Transcribe exactly the stretch of lines beginning at the one containing "The height and" and closing with the last line of the entries below. Omit images.

==== Data for this task ====

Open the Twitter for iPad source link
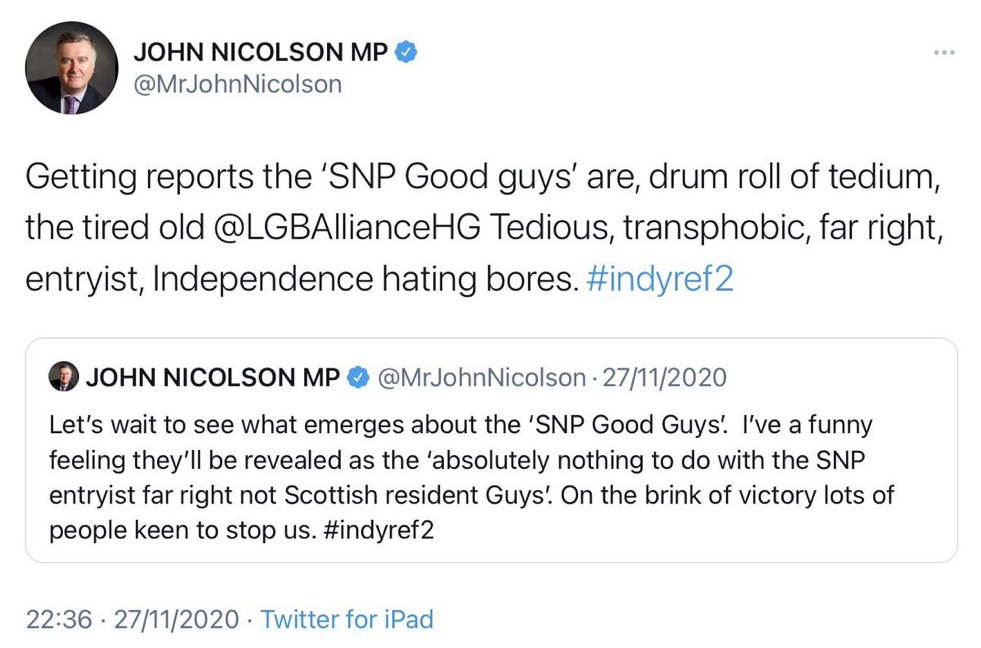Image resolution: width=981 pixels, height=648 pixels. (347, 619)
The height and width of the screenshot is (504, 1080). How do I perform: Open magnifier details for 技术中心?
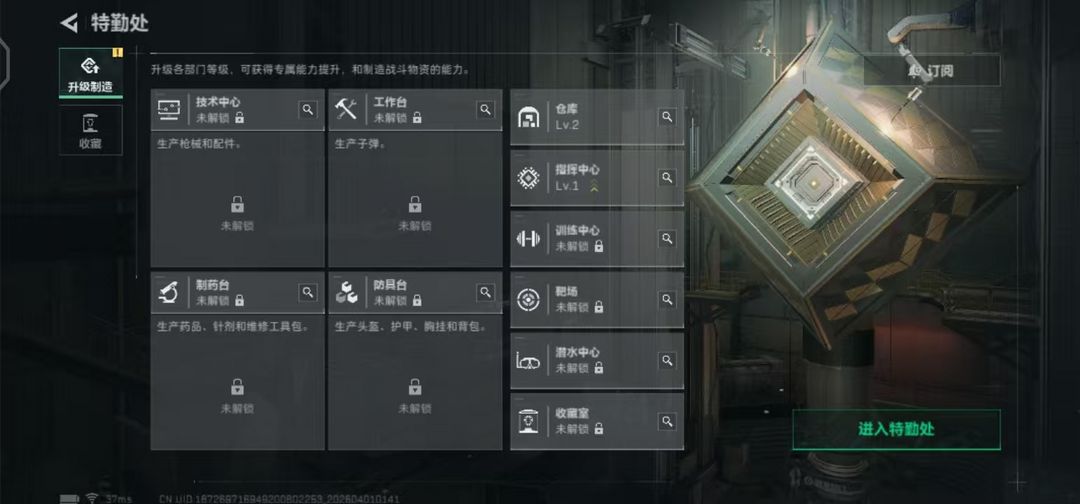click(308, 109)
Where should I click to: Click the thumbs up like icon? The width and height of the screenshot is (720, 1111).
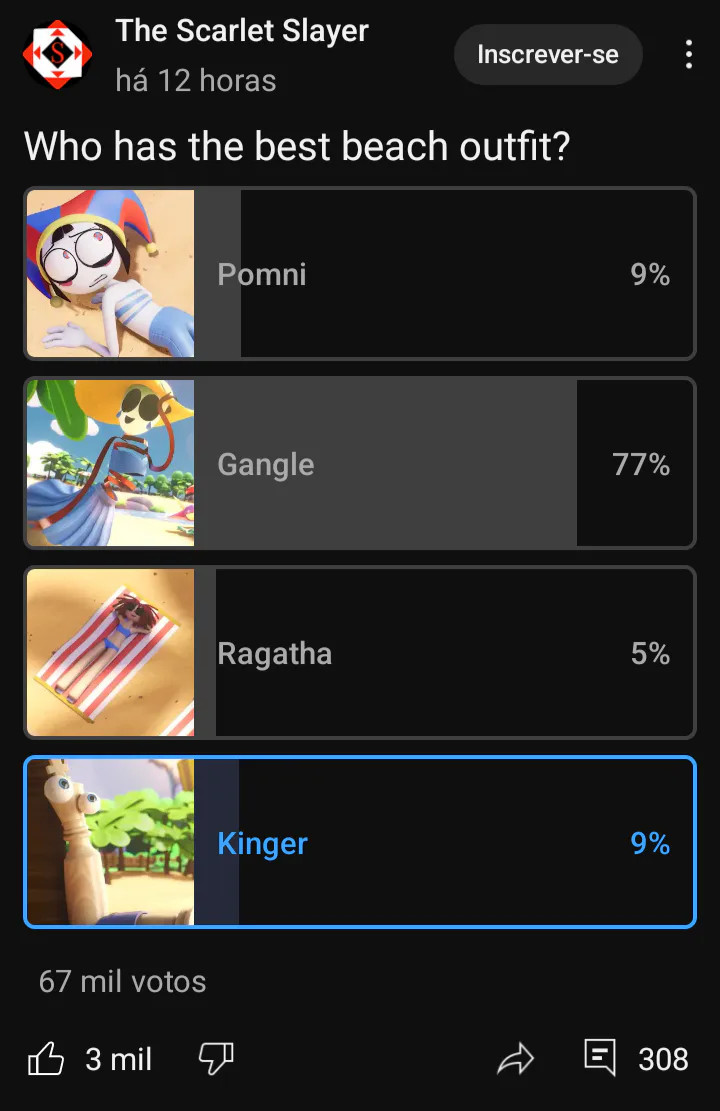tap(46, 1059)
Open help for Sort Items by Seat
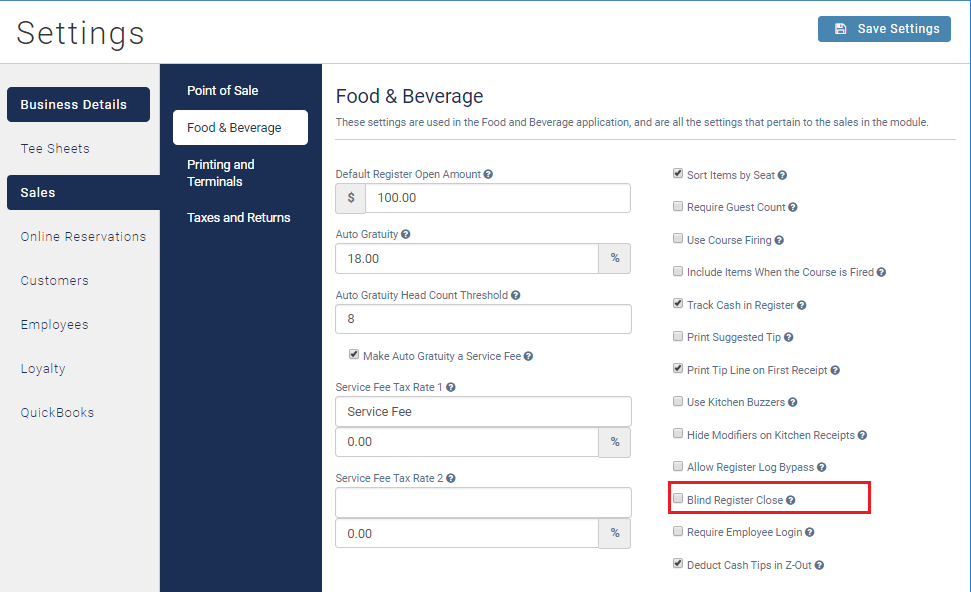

====

**Output of the exercise:**
The height and width of the screenshot is (504, 1080). How do I perform: Open magnifier details for 技术中心?
click(308, 109)
Where should I click to: Click the thumbs up like icon? The width and height of the screenshot is (720, 1111).
tap(46, 1059)
Open help for Sort Items by Seat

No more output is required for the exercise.